Portrait of Gertrude Stein by Pablo Picasso

GertrudeStein

Pablo Picasso’s Portrait of Gertude Stein has a fascinating history and so I was delighted to come across it at the recent Cubism exhibition at the Pompidou Centre in Paris, where it is on loan from the Metropolitan Museum of New York. Picasso first met Gertrude Stein in the early years of the twentieth century when he was still an ambitious but struggling young artist. Stein, for her part, was an American who had inherited enough money to allow her settle in Paris where she became, along with her brother Leo, an avid art collector as well as a writer. The Steins were not afraid to purchase the most daring works of art and the collection they amassed represented the cream of avant grade art emerging in Paris. The paintings lined the walls of their apartment at 27 Rue du Fleurus where Gertrude Stein’s legendary weekly salon attracted the good and the great of both the literary and artistic worlds and so acted like a showcase for the artists. Gertrude and Picasso developed a strong friendship and Stein became invaluable to Picasso not only for her financial aid but also for her belief in what he was doing.

Gertrude Stein was a larger than life character with a physical appearance to match. According to John Richardson in his Life of Picasso, Picasso was so fascinated by her appearance and personality that he asked to paint her portrait. However, after more than 90 sittings he was dissatisfied with the result and painted out her head saying ‘I can’t see you any longer”. He put the painting aside in May 1906 when he left Paris to spend the summer in Gosol, a remote village in the Catalan Pyrenees. Here Picasso’s style went under a radical change. On his return from Gosol, it is said that he finished the portrait in one afternoon painting Stein’s face with mask like features suggesting an influence from Iberian sculptor.  One wonders if his earlier frustrations with the portrait were bound up with an attempt to shake off his old style of painting in order to achieve a fresh pictorial vision. He certainly brought about a new vision in his art and Gertrude Stein’s painting, according to the exhibition ‘marked the end of the artist’s Rose Period and announced the advent of Cubism’.

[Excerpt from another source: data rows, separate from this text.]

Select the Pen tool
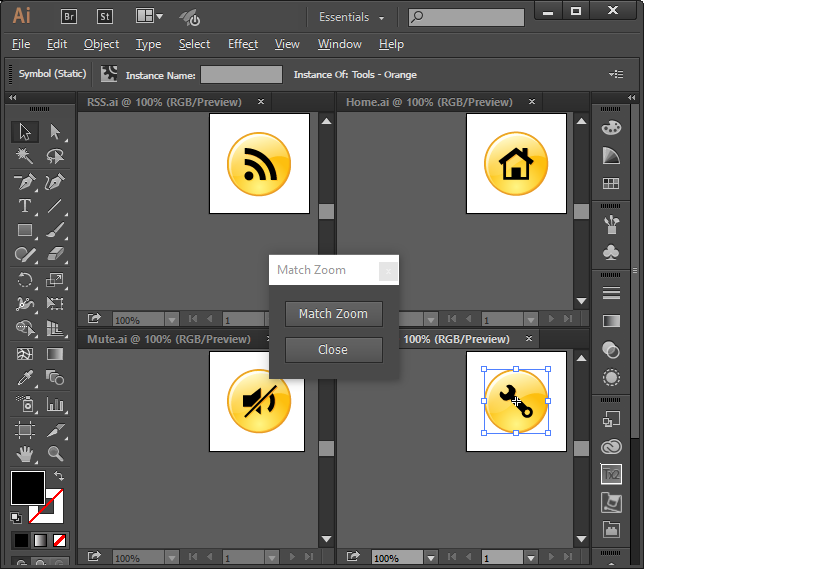Image resolution: width=819 pixels, height=569 pixels. pos(24,181)
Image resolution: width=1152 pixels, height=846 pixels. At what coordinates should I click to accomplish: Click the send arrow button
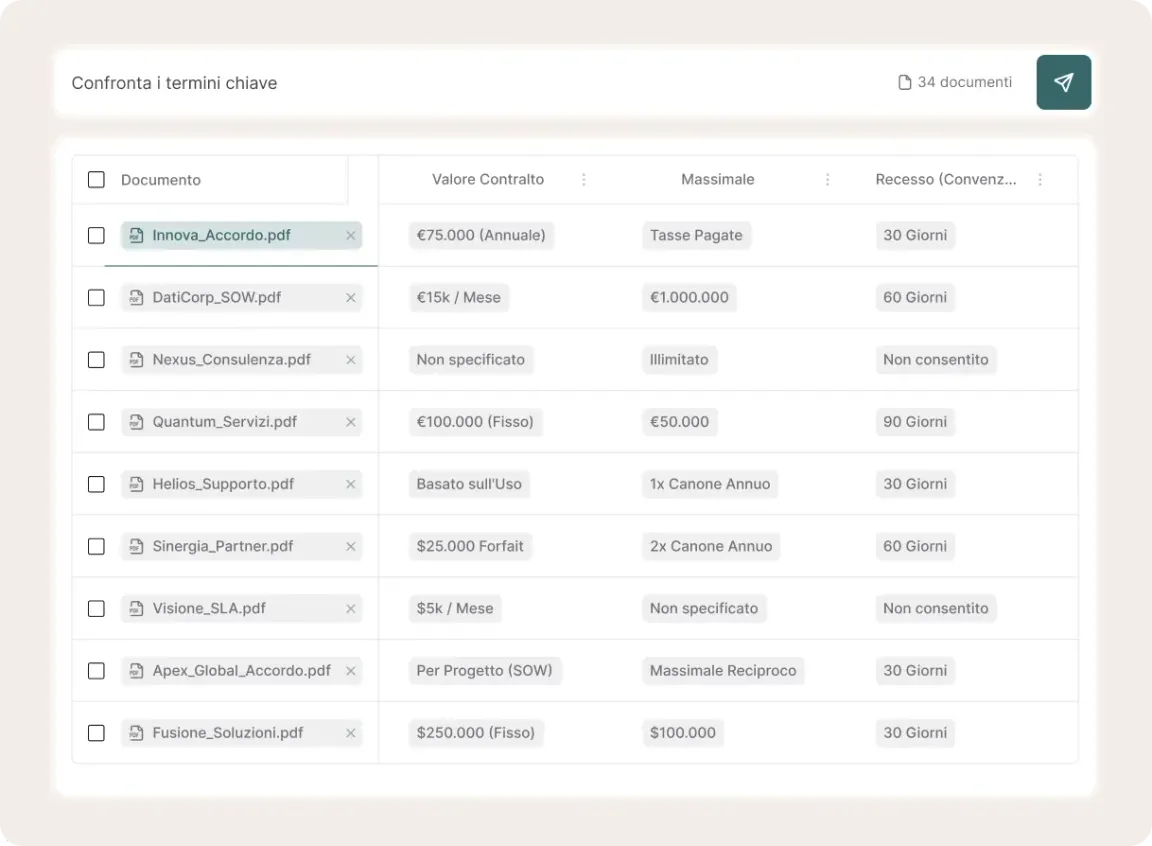[x=1063, y=82]
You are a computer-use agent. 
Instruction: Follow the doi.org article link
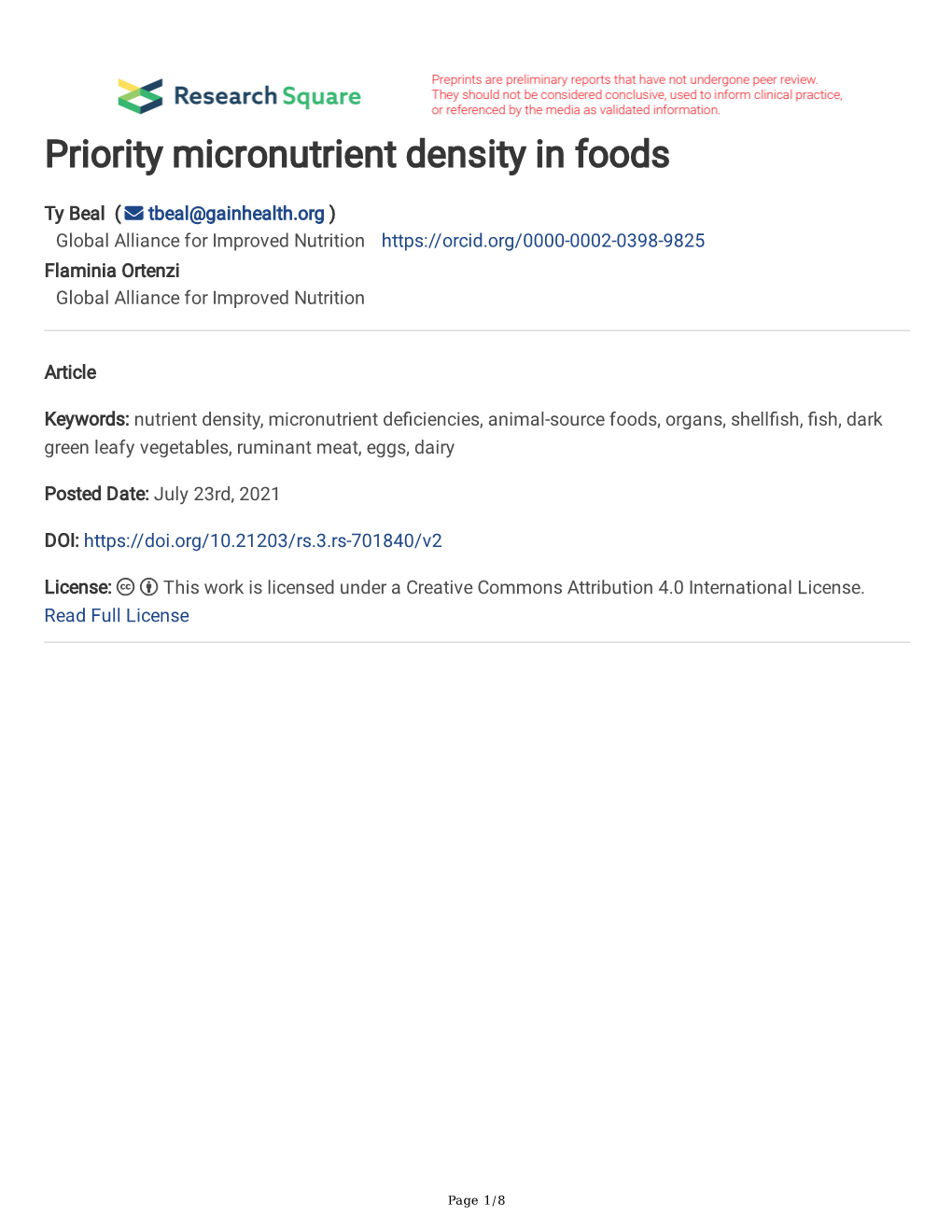[262, 540]
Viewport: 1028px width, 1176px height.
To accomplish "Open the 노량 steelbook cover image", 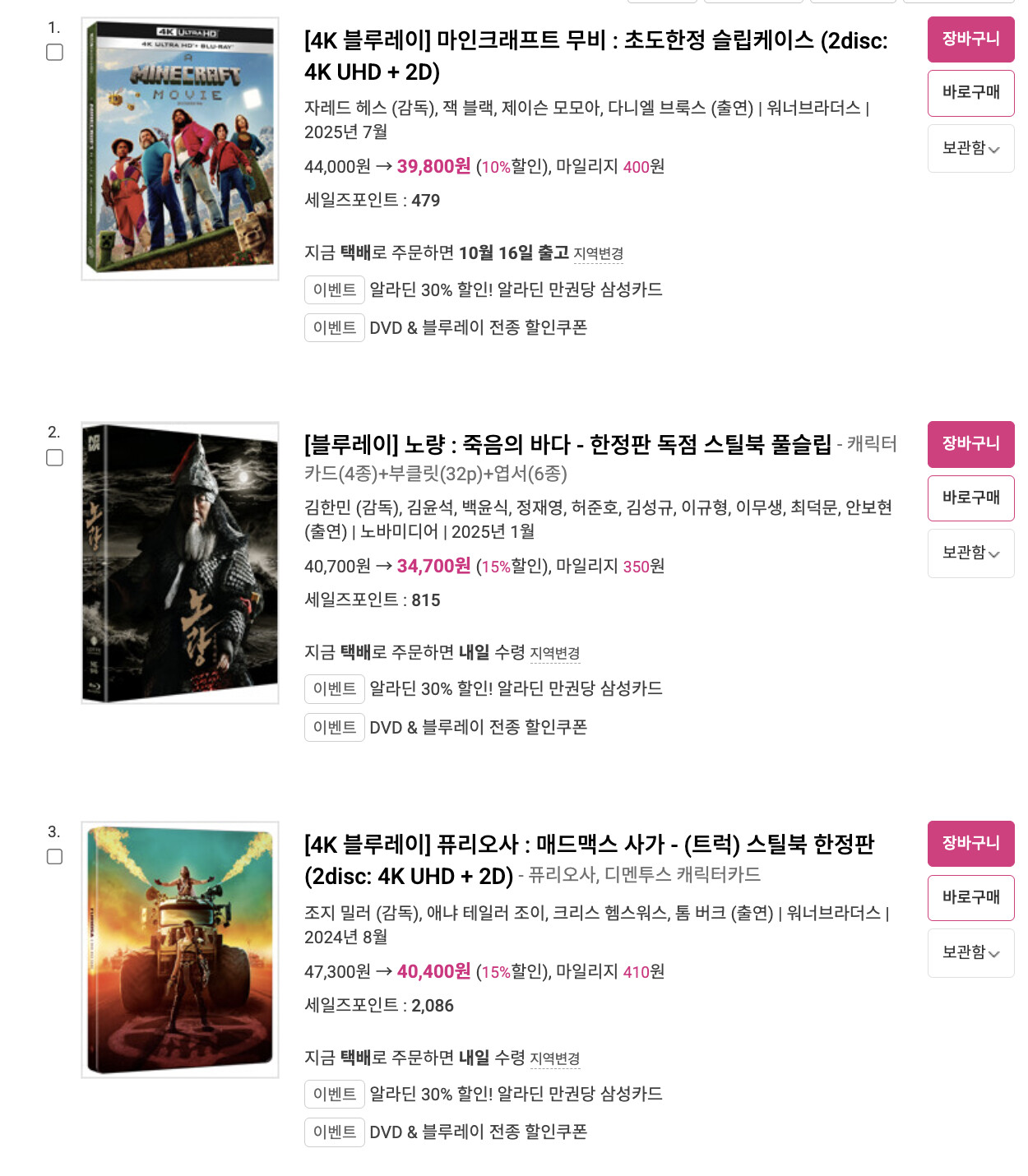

Standing in front of the painting, the indomitable spirit of Gertrude Stein is tangible.  Her image fills the canvas and she leans forward as if to draw you in to her presence. The painting is remarkable and when it was commented that Stein didn’t look like her portrait, Picasso allegedly stated, “Never mind, in the end she will manage to look just like it”. Apparently she did with Gertrude herself stating “For me, it is I.”